TASK STATEMENT :: Gather every line of the records that contains the word "height", and copy each of those lines out in full.

EXTRACTED INFORMATION ::

- - - - -

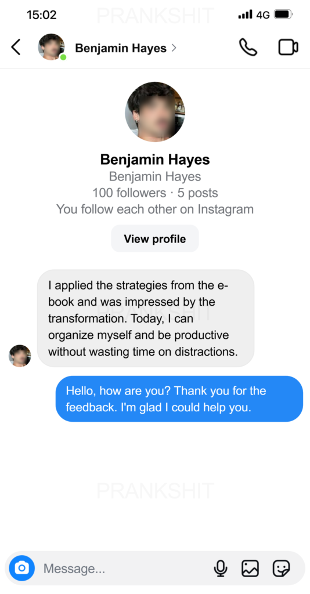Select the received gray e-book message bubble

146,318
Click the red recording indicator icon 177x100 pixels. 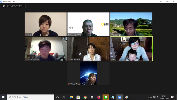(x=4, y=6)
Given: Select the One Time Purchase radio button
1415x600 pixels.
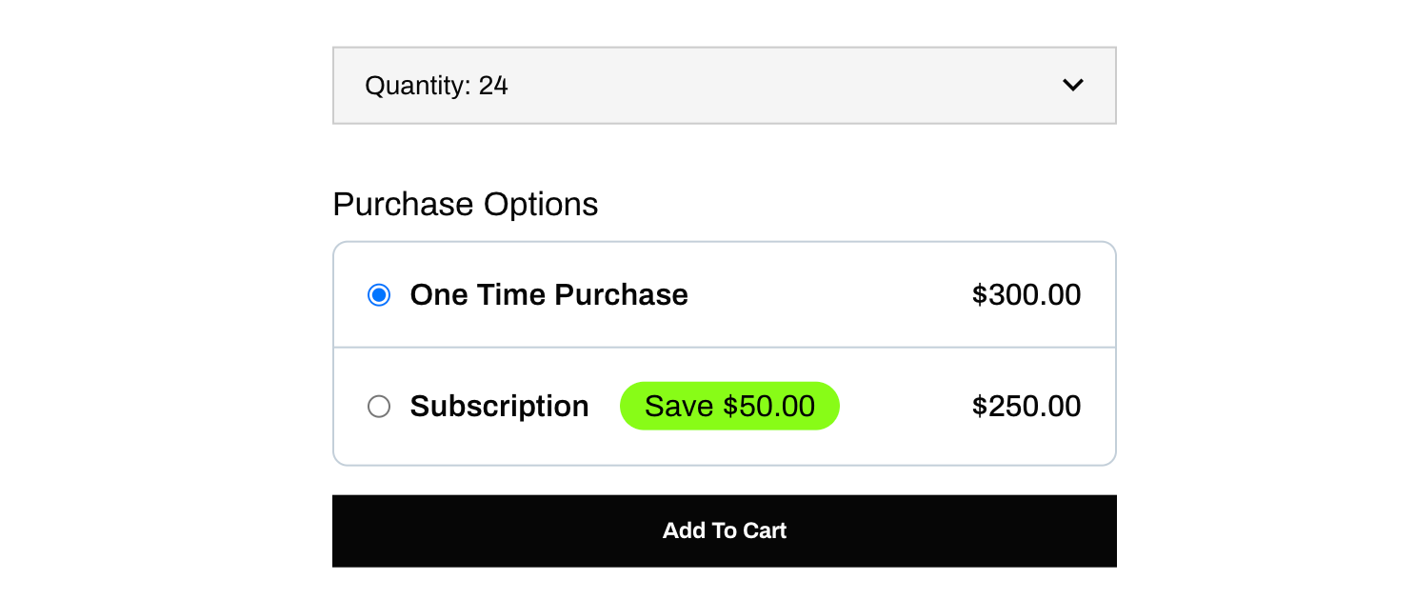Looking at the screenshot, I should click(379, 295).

- - - - -

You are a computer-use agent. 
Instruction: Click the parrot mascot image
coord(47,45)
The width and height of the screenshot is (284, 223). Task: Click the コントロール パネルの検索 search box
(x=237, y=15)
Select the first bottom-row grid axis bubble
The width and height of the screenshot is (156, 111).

- - - - -

ANSWER FOR THE TASK ::
The width and height of the screenshot is (284, 223). Task: Click the コントロール パネルの検索 search box
The width and height of the screenshot is (156, 111).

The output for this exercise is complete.